Six folk tunes were itemised by the Polish musicologist, Zofia Lissa (‘Koncert na orkiestrę Witold Lutosławskiego’, Studio Muzykologiczne, 1956, pp.196-299), no doubt with Lutosławski’s assistance. Over 20 years later, Steven Stucky added two more (Lutosławski and His Music, 1981, p.50), again aided by Lutosławski. Lutosławski indirectly led to the discovery of three more tunes when I came across a forgotten folder of folk materials in the attic room of his house in 2002. I wrote a short paper on these tunes and the Concerto for Orchestra for the 2004 Symposium of the International Musicological Society, held in Melbourne (Marginal Tincturing?).
There are therefore eleven identifiable folk tunes in the Concerto for Orchestra. They all come from the Mazowsze region of Poland and were taken from Oskar Kolberg’s multi-volume collection of folk sources, volume 25 (Mazowsze, vol.2) with one theme taken from volume 28 (Mazowsze, vol.5) – no.7 in the list below.

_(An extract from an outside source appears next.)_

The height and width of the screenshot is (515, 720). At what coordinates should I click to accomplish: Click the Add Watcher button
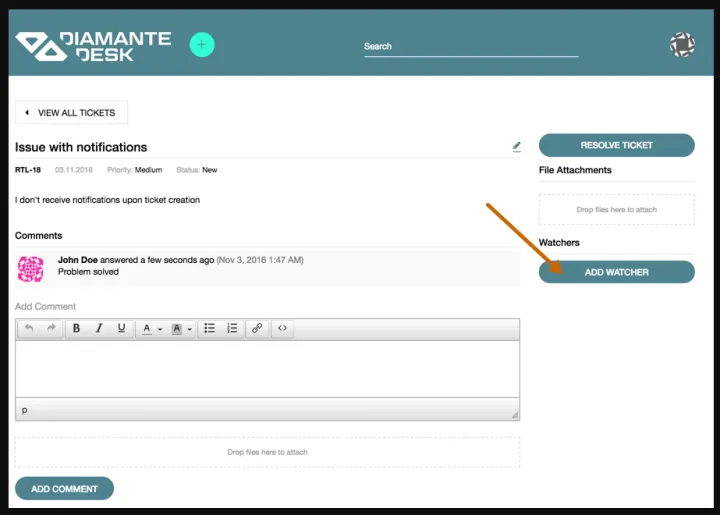pyautogui.click(x=616, y=272)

One phrase that has been used to describe this folk material is the bizarre ‘rough stuff’. This is how Lutosławski reportedly described it in Irina Nikolska’s Conversations with Lutosławski (1994). Although Lutosławski’s original Polish is not available for this particular part of the conversations, and given that the English translation is at times very odd, I have little hesitation in saying that ‘rough stuff’ would be more accurately understood as ‘raw material’. So here, for the first time in public print, are the eleven pieces of ‘raw material’, taken directly from Kolberg. I have placed them in the order in which they first appear in the finished composition.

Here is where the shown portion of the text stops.